Your task: All of the data must be returned word for word.

Start of Data

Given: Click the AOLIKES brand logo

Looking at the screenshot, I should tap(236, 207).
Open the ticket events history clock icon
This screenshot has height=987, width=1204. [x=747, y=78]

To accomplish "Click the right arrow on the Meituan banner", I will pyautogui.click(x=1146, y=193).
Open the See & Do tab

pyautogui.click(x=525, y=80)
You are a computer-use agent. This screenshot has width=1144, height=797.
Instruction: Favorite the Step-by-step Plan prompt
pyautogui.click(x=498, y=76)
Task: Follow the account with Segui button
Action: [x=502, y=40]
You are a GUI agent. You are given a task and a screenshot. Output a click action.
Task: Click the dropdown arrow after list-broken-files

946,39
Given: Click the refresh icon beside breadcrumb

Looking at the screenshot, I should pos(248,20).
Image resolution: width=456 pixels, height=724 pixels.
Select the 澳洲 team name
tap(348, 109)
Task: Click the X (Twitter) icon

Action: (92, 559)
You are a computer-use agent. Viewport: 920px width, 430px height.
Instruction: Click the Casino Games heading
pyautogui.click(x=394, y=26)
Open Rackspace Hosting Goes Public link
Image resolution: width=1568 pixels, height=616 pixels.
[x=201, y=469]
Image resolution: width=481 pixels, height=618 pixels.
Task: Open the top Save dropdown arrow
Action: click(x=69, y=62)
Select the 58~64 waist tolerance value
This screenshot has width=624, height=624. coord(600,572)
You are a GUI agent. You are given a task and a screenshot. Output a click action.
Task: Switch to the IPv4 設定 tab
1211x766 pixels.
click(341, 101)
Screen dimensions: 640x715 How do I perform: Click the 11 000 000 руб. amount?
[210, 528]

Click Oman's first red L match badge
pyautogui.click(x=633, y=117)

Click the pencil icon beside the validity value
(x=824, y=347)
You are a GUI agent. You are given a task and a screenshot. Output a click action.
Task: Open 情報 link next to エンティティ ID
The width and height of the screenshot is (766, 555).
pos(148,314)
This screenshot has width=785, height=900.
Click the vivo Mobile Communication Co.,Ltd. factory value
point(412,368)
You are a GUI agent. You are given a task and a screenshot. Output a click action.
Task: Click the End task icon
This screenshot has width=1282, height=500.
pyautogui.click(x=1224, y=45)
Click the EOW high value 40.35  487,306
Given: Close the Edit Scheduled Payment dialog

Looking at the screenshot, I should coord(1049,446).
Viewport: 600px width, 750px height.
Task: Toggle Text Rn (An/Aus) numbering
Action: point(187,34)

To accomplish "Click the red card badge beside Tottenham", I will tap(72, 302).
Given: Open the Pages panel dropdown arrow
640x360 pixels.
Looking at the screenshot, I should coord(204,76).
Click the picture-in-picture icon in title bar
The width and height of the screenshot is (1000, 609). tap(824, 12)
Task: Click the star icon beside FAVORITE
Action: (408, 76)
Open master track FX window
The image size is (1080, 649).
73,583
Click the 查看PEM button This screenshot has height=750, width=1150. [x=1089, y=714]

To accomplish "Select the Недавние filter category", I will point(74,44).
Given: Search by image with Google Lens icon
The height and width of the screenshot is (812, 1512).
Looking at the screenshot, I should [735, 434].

End of Data

Written answer:
Given: Click the AOLIKES brand logo

Looking at the screenshot, I should tap(236, 207).
Open the ticket events history clock icon
This screenshot has height=987, width=1204. [x=747, y=78]

To accomplish "Click the right arrow on the Meituan banner", I will pyautogui.click(x=1146, y=193).
Open the See & Do tab

pyautogui.click(x=525, y=80)
You are a computer-use agent. This screenshot has width=1144, height=797.
Instruction: Favorite the Step-by-step Plan prompt
pyautogui.click(x=498, y=76)
Task: Follow the account with Segui button
Action: [x=502, y=40]
You are a GUI agent. You are given a task and a screenshot. Output a click action.
Task: Click the dropdown arrow after list-broken-files

946,39
Given: Click the refresh icon beside breadcrumb

Looking at the screenshot, I should pos(248,20).
Image resolution: width=456 pixels, height=724 pixels.
Select the 澳洲 team name
tap(348, 109)
Task: Click the X (Twitter) icon

Action: (92, 559)
You are a computer-use agent. Viewport: 920px width, 430px height.
Instruction: Click the Casino Games heading
pyautogui.click(x=394, y=26)
Open Rackspace Hosting Goes Public link
Image resolution: width=1568 pixels, height=616 pixels.
[x=201, y=469]
Image resolution: width=481 pixels, height=618 pixels.
Task: Open the top Save dropdown arrow
Action: click(x=69, y=62)
Select the 58~64 waist tolerance value
This screenshot has width=624, height=624. coord(600,572)
You are a GUI agent. You are given a task and a screenshot. Output a click action.
Task: Switch to the IPv4 設定 tab
1211x766 pixels.
click(341, 101)
Screen dimensions: 640x715 How do I perform: Click the 11 000 000 руб. amount?
[210, 528]

Click Oman's first red L match badge
pyautogui.click(x=633, y=117)

Click the pencil icon beside the validity value
(x=824, y=347)
You are a GUI agent. You are given a task and a screenshot. Output a click action.
Task: Open 情報 link next to エンティティ ID
The width and height of the screenshot is (766, 555).
pos(148,314)
This screenshot has width=785, height=900.
Click the vivo Mobile Communication Co.,Ltd. factory value
point(412,368)
You are a GUI agent. You are given a task and a screenshot. Output a click action.
Task: Click the End task icon
This screenshot has width=1282, height=500.
pyautogui.click(x=1224, y=45)
Click the EOW high value 40.35  487,306
Given: Close the Edit Scheduled Payment dialog

Looking at the screenshot, I should coord(1049,446).
Viewport: 600px width, 750px height.
Task: Toggle Text Rn (An/Aus) numbering
Action: point(187,34)

To accomplish "Click the red card badge beside Tottenham", I will tap(72, 302).
Given: Open the Pages panel dropdown arrow
640x360 pixels.
Looking at the screenshot, I should coord(204,76).
Click the picture-in-picture icon in title bar
The width and height of the screenshot is (1000, 609). tap(824, 12)
Task: Click the star icon beside FAVORITE
Action: (408, 76)
Open master track FX window
The image size is (1080, 649).
73,583
Click the 查看PEM button This screenshot has height=750, width=1150. [x=1089, y=714]

To accomplish "Select the Недавние filter category", I will point(74,44).
Given: Search by image with Google Lens icon
The height and width of the screenshot is (812, 1512).
Looking at the screenshot, I should [735, 434].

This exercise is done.